Dr. Childs was the first to establish that T-cells from matched donors could cure patients with metastatic renal cell carcinoma. This “graft-vs-solid tumor” effect, published in the New England Journal of Medicine in 2000, defined a new therapeutic application for allogeneic hematopoietic stem cell transplantation. Subsequently, his group characterized the immune mechanisms mediating this effect and in experiments using allogeneic T-cells from responding patients, discovered a novel human endogenous retrovirus expressed in kidney cancer that serves as a target for human immune cells. His laboratory then characterized the molecular mechanisms leading to the selective transcription of this provirus in the clear cell subtype of kidney cancer. The laboratory continues to identify antigens that are derived from the endogenous retrovirus that may serve as a target for T-cell immunotherapy. They are also exploring peptides and proteins that could potentially serve as a vaccine to generate T-cell mediated rejection of the tumor.

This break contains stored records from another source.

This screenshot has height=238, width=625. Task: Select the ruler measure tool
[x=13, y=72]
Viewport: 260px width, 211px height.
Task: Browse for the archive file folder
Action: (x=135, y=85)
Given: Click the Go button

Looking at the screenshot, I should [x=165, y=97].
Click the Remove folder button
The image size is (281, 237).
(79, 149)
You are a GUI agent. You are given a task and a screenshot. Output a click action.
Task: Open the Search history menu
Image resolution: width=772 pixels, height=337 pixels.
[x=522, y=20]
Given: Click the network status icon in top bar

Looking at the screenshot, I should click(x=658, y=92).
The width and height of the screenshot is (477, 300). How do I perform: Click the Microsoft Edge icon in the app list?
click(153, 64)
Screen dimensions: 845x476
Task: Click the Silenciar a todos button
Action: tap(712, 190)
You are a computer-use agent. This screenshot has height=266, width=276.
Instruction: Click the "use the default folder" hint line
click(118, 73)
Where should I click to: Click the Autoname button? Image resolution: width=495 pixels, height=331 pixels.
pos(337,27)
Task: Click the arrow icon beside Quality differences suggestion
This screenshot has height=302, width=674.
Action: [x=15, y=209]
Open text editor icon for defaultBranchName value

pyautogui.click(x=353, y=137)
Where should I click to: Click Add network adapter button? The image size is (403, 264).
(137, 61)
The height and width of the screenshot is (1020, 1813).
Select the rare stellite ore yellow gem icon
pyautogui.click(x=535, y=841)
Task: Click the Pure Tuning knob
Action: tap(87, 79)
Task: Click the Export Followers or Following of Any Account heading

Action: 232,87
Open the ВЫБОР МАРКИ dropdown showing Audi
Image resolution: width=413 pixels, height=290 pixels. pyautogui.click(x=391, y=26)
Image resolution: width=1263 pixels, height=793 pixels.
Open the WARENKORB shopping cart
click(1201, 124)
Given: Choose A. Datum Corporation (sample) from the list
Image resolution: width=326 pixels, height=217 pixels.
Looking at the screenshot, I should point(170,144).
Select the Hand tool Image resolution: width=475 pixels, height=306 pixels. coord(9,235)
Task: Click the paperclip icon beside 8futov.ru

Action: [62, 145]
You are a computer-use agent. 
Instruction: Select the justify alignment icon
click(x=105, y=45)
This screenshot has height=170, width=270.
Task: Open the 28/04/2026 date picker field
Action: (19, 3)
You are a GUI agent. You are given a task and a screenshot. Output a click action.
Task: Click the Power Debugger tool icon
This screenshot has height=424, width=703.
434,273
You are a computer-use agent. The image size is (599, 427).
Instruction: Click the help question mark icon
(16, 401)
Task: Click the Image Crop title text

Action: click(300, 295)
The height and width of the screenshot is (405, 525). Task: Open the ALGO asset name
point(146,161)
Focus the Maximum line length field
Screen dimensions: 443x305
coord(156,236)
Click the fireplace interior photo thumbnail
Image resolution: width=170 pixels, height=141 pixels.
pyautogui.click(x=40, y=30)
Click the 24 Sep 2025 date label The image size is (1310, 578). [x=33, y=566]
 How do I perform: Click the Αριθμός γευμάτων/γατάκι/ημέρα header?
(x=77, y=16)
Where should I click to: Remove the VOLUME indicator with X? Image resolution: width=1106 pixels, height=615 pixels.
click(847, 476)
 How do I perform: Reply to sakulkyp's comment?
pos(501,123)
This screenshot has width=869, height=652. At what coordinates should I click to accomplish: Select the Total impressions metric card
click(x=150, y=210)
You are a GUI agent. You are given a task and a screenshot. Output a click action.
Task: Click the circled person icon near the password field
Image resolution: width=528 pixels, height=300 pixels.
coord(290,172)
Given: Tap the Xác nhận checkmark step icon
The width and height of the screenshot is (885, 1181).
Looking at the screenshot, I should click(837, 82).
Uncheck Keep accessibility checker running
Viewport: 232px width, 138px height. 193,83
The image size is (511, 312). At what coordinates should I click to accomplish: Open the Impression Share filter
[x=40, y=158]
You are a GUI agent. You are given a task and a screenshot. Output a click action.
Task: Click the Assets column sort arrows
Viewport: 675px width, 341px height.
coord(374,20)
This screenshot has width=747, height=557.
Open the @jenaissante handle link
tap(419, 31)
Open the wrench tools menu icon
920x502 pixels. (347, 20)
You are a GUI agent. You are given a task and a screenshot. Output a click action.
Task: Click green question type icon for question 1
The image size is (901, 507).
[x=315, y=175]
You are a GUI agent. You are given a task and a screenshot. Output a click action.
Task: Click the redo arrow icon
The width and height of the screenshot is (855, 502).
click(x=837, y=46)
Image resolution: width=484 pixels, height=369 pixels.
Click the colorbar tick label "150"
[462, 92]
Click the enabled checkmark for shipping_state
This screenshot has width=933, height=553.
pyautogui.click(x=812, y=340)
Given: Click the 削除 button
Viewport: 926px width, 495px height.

A major focus of the Childs laboratory is on the potentiation of natural killer (NK) cells, which are the key immune cell effectors of cancer cell death. NK cells are dominated by inhibitory pathways that under normal circumstances limit their lethality. Dr. Childs has explored a number of methods to block this inhibition of NK cells in tumors. Recently, his team has discovered that exposing tumors to proteasome inhibitors sensitizes them to NK cells through expression of tumor necrosis factor-related apoptosis-inducing ligand (TRAIL). He and his colleagues are also developing methods to increase the expression of adhesion molecules on NK cells that will allow them to better access the bone marrow microenvironment where hematologic malignancies originate.

Information gleaned from Dr. Childs’s translational research has defined novel pathways through which malignancies may be targeted by the human immune system. Dr. Childs has recently focused efforts on developing methods to improve the outcome of allogeneic stem cell transplantation for aplastic anemia where immunosuppressant therapies have failed and to improve the outcome for patients who lack a matched donor. Dr. Childs and his colleagues have developed and implemented a protocol that combines two stem cell sources: transplanted umbilical cord blood and cells purified from a partially matched relative (parent, child, or un-matched sibling) to treat patients with aplastic anemia that are at high risk of graft rejection. This pilot trial has resulted in sustained donor engraftment in most patients and excellent long-term survival.